ACTIVITY
Set down, word for word, the stretch of lines from the one containing "Tor (1155, 1782)" to the end of the records below.

[Entries taken from a collection]

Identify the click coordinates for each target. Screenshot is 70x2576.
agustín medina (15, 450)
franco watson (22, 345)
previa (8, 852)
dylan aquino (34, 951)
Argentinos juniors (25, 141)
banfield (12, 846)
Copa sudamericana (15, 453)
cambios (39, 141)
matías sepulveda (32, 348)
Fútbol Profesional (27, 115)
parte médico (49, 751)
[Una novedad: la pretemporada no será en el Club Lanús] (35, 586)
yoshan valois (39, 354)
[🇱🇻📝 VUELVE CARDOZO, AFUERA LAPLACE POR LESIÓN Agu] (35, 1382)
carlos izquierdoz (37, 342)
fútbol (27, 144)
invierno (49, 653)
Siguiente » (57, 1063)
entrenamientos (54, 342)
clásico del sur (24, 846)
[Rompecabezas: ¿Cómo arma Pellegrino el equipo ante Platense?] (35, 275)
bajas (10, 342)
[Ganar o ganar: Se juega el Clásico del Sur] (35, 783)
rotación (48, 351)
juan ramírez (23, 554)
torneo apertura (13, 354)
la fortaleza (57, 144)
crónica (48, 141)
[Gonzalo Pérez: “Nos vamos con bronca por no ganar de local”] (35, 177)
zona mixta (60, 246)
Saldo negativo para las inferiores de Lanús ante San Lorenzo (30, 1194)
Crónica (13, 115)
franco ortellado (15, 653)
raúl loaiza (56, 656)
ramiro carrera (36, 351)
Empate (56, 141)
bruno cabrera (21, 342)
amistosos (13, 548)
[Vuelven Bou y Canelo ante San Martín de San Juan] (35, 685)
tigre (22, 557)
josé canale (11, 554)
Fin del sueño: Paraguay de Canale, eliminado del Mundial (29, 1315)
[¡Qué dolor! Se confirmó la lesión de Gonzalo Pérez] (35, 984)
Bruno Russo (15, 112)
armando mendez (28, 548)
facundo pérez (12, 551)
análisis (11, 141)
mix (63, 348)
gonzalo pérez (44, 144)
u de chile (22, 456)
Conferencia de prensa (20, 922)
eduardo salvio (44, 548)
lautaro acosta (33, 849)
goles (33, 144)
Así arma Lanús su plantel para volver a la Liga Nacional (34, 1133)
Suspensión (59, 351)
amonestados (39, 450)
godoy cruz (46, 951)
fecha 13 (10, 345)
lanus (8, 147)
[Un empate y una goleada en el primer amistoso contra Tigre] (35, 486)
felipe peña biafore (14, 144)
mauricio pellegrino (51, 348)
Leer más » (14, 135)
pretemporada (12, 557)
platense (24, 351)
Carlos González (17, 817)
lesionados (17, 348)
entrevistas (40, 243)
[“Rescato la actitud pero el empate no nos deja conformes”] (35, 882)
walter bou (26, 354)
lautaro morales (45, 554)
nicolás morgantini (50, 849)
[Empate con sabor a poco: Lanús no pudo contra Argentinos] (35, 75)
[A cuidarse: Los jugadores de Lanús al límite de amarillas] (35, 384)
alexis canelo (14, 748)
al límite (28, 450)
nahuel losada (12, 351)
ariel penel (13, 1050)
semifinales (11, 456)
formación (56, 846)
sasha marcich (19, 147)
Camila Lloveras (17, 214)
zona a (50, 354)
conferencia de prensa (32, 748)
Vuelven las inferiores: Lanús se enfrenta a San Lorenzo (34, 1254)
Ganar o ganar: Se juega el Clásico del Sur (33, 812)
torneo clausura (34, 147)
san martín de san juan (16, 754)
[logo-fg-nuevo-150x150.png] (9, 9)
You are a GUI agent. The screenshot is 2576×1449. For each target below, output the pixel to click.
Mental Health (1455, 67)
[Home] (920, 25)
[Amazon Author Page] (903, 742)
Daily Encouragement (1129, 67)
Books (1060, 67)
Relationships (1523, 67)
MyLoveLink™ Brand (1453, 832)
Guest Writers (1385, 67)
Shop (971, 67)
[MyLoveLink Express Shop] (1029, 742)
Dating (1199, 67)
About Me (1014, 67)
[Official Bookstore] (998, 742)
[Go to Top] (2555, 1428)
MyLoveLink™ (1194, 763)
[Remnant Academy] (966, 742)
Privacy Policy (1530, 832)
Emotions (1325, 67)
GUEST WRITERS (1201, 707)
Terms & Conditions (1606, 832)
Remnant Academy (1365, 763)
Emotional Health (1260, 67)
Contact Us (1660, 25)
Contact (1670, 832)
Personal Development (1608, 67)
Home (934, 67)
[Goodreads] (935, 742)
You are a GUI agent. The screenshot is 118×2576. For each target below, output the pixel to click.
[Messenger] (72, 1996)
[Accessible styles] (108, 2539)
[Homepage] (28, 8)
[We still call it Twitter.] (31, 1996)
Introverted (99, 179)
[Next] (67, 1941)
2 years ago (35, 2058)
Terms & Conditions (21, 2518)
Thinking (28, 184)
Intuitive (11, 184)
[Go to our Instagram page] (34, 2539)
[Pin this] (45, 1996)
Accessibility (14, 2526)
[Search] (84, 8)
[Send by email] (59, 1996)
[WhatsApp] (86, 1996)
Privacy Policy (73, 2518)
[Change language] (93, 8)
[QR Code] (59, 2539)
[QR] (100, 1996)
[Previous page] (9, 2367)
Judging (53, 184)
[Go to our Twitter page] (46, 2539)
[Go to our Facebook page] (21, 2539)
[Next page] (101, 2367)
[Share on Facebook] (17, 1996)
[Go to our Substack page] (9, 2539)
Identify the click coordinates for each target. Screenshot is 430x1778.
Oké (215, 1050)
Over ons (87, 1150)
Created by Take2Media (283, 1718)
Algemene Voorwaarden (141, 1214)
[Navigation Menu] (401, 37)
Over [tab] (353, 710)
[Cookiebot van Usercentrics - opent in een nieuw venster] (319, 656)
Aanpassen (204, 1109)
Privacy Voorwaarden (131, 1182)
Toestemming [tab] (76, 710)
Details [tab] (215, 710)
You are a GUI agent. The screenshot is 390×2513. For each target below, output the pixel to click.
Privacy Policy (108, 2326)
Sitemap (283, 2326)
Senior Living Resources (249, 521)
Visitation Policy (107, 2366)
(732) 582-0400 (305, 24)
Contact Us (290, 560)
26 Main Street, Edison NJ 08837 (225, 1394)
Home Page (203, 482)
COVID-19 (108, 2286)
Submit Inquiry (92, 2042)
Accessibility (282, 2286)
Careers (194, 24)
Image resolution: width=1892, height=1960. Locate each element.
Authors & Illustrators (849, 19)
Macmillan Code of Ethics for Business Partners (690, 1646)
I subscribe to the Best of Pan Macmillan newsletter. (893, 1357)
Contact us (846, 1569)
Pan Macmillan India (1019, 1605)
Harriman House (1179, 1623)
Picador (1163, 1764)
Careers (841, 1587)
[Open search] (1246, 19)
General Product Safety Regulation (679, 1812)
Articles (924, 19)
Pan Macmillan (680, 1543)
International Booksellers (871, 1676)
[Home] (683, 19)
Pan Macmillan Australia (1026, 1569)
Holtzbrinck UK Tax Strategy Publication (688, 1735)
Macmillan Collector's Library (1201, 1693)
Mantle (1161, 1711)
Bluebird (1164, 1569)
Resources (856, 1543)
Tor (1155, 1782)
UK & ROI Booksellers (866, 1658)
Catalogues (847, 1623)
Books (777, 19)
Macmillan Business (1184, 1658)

RESULT OF THE TASK
Tor (1155, 1782)
UK & ROI Booksellers (866, 1658)
Catalogues (847, 1623)
Books (777, 19)
Macmillan Business (1184, 1658)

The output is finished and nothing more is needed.